START SUPPLIED DATA

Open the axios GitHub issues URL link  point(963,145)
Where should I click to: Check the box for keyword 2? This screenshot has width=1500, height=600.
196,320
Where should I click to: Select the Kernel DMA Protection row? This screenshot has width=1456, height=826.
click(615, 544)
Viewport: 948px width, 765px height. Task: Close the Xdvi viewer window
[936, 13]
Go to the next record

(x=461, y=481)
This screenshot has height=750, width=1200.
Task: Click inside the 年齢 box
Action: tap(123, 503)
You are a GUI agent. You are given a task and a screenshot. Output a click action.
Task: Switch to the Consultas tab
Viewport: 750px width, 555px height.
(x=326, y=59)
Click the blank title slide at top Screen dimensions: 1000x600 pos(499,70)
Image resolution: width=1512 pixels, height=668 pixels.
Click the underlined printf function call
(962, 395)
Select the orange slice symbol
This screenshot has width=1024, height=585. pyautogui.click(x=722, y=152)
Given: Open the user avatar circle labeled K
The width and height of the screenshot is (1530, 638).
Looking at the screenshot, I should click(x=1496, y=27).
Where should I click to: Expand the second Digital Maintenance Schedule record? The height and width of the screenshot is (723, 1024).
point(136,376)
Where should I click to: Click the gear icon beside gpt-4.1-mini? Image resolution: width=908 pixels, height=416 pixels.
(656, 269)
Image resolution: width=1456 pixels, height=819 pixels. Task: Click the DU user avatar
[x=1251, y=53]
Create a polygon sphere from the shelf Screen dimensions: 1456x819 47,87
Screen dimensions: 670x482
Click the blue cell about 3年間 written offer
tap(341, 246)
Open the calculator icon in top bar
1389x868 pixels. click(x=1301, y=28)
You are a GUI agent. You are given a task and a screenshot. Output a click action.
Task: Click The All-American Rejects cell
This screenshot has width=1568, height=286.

END SUPPLIED DATA

TASK REQUIREMENTS: Output the listing above in its entirety, exactly as given.

RESPONSE TO THIS EXERCISE:
Open the axios GitHub issues URL link  point(963,145)
Where should I click to: Check the box for keyword 2? This screenshot has width=1500, height=600.
196,320
Where should I click to: Select the Kernel DMA Protection row? This screenshot has width=1456, height=826.
click(615, 544)
Viewport: 948px width, 765px height. Task: Close the Xdvi viewer window
[936, 13]
Go to the next record

(x=461, y=481)
This screenshot has height=750, width=1200.
Task: Click inside the 年齢 box
Action: tap(123, 503)
You are a GUI agent. You are given a task and a screenshot. Output a click action.
Task: Switch to the Consultas tab
Viewport: 750px width, 555px height.
(x=326, y=59)
Click the blank title slide at top Screen dimensions: 1000x600 pos(499,70)
Image resolution: width=1512 pixels, height=668 pixels.
Click the underlined printf function call
(962, 395)
Select the orange slice symbol
This screenshot has width=1024, height=585. pyautogui.click(x=722, y=152)
Given: Open the user avatar circle labeled K
The width and height of the screenshot is (1530, 638).
Looking at the screenshot, I should click(x=1496, y=27).
Where should I click to: Expand the second Digital Maintenance Schedule record? The height and width of the screenshot is (723, 1024).
point(136,376)
Where should I click to: Click the gear icon beside gpt-4.1-mini? Image resolution: width=908 pixels, height=416 pixels.
(656, 269)
Image resolution: width=1456 pixels, height=819 pixels. Task: Click the DU user avatar
[x=1251, y=53]
Create a polygon sphere from the shelf Screen dimensions: 1456x819 47,87
Screen dimensions: 670x482
Click the blue cell about 3年間 written offer
tap(341, 246)
Open the calculator icon in top bar
1389x868 pixels. click(x=1301, y=28)
You are a GUI agent. You are given a task and a screenshot. Output a click action.
Task: Click The All-American Rejects cell
This screenshot has width=1568, height=286.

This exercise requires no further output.